Reading, Wanting, and Broken Economics: A Twenty-First-Century Study of Readers and Bookshops in Southampton around 1900
by Simon R. Frost, SUNY Press, 2021, 396 pp.
Hardcover, $95; paperback, $33.95, ISBN: 9781438483511
Erudite and experimental at once, Simon Frost’s Reading, Wanting, and Broken Economics aims to offer a new interpretative key to the historical understanding of readers’ dreams, drives, and desires as they browsed the shelf of a book shop at the turn of the twentieth century. Through the case study of Southampton’s book retail, with this new work Frost proposes a productive approach to the economy of symbolic goods that goes beyond the neoclassical economic model, unable in the author’s opinion to describe the complexity of a spatially and politically situated experience such as the act of reading. By exploring “what happens when we treat books as commodities” (12), Frost redefines the book trade as a complex transactional network, in which values are constantly reshaped and renegotiated
though social interactions.
Structured in four parts, the book first portrays reading as a relational practice, with an extensive review of theoretical and methodological approaches to economics and the cultural industries (part I). The idea of an “efferent reading” (29)—an action that does not simply ‘consume’ but provides readers with gains they ‘take away’ from the text—is presented as the distinguishing element in nineteenth-century commodity culture. This applies in particular to the British book trade at the turn of the last century, stabilised by the regulatory effect of the Net Book Agreement (1900), and where the High Street “unknown public” always seemed to
escape assumptions based on gender, class, and income.

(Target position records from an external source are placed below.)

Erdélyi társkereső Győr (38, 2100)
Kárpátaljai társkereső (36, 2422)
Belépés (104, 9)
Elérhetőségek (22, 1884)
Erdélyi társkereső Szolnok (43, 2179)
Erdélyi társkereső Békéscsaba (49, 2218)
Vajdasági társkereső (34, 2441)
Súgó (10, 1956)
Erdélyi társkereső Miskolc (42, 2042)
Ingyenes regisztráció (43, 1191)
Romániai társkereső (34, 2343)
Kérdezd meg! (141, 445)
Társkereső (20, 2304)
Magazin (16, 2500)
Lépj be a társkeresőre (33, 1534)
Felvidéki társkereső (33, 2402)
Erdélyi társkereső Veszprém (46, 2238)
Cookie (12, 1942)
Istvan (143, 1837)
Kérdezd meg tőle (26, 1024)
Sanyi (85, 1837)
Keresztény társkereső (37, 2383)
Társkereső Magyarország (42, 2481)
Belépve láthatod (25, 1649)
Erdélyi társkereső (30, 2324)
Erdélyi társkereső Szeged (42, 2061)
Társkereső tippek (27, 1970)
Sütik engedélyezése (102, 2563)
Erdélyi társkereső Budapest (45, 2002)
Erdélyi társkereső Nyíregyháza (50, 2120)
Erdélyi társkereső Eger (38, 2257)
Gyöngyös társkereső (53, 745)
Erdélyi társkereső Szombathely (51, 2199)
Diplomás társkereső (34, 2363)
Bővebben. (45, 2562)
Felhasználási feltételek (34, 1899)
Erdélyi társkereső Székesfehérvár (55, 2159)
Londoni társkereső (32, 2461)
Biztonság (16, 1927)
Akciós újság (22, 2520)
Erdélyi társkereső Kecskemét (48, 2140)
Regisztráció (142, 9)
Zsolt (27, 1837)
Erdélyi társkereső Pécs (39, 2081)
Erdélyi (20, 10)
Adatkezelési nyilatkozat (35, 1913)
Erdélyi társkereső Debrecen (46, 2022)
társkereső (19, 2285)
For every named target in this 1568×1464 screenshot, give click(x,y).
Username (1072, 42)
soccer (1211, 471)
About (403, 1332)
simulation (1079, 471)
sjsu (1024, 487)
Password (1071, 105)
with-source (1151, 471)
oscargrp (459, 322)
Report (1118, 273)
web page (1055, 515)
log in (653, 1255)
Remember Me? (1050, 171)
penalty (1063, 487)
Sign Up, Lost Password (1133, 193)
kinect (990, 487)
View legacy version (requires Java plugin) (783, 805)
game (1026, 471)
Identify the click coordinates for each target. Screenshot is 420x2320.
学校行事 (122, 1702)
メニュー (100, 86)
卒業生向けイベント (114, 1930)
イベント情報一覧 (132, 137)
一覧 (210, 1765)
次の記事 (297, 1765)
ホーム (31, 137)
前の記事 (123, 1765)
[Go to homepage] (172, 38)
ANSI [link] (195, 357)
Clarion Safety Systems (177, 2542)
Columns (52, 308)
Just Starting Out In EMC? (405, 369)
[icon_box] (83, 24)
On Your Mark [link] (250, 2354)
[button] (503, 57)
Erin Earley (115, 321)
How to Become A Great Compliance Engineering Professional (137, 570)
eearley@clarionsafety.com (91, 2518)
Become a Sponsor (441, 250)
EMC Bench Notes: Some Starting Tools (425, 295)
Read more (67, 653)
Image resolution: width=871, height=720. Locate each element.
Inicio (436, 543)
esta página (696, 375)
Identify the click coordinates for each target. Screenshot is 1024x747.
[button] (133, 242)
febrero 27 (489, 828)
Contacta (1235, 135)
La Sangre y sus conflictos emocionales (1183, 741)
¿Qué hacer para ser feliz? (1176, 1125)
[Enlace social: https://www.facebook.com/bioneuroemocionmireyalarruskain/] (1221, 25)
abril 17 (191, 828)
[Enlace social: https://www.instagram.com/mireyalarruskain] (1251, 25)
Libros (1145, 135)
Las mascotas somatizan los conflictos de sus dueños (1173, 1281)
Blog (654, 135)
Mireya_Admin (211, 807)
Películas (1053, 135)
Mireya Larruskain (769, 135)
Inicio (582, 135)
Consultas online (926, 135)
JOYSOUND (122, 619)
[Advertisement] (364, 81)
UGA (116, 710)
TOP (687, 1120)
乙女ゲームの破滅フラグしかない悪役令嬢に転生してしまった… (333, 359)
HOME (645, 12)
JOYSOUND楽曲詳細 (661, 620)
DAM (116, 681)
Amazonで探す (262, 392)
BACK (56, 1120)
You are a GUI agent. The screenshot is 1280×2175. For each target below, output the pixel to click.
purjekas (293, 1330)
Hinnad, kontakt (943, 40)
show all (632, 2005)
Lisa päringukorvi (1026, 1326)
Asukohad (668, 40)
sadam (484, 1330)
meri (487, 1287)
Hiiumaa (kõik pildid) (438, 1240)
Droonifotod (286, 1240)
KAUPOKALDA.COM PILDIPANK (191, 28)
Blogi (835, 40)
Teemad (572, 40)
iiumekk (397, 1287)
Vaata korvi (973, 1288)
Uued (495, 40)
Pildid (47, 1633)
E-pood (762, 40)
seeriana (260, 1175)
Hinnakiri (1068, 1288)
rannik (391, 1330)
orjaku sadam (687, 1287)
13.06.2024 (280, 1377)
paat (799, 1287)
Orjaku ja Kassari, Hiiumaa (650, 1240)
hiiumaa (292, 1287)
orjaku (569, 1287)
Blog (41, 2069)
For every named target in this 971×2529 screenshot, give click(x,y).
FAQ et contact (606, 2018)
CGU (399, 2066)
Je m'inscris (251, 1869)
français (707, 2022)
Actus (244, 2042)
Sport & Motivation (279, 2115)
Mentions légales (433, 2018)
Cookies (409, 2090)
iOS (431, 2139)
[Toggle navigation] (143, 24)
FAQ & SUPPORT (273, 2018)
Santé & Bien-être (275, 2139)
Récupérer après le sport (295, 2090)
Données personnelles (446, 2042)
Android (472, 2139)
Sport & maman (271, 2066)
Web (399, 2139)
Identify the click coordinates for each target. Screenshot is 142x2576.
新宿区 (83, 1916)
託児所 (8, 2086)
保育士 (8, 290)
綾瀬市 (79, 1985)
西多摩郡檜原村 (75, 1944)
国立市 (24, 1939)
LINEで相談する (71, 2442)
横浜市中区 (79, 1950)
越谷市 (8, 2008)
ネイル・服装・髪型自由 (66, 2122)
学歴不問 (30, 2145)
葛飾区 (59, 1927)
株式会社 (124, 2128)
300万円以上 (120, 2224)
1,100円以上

The book-historical account of the port city of Southampton then closes on bookselling, printing, and borrowing within the wider social and economic transformations
the town underwent around 1900 (part II). The working day, challenges, and strategies of an ideal English bookseller introduce the historical actors inhabiting the city book retail between 1870 and 1905 and forming a lively business environment for first- and second-hand books alongside a variety of other goods (e.g., stationery).
The bookshop of Henry March and Owen Gilbert, featured on the book’s cover, becomes the main character of this close-knit urban world. The shorter part III (“Five Visits to Gilbert’s”) encompasses arguably the most innovative and unorthodox methodological contribution of Frost’s work—admittedly imaginative, though effective in evoking embodied and systemic reading occasions. Here, the thoughts, memories, and aspirations of characters Henry, Rita, the Engineer, Sylvie, and Milbeya are described with “historically informed narrative realism” (193) as parts of the network of books, booksellers, and readers.
Finally, part IV returns theoretically to the “political economy” shaping the exchange of symbolic goods (264), redefining entertainment and cultural consumption in a Latourian actor-network model. Different from the neoliberal market economy, the network is, according to Frost, able to encompass reading motives such as identity formation, sense of belonging, and a deeper understanding of reality. Moving away from homo economicus, homo narrans symbolises socially linked individual readers, who never finish reassigning values and meanings, in an ecosystem where ‘economy’ does not just interact with but forms and in turn is formed by social, cultural, and political phenomena.
The continuity between Southampton’s micro-historical case and our twenty-first- century economic landscape makes this book compelling and provocative reading. Engaging experts in book history, literary and cultural studies, and economics, Frost’s work is an important addition not only to the scholarship on reading practices, but more broadly to the social study of the formation, exchange, and circulation of culture in modern times.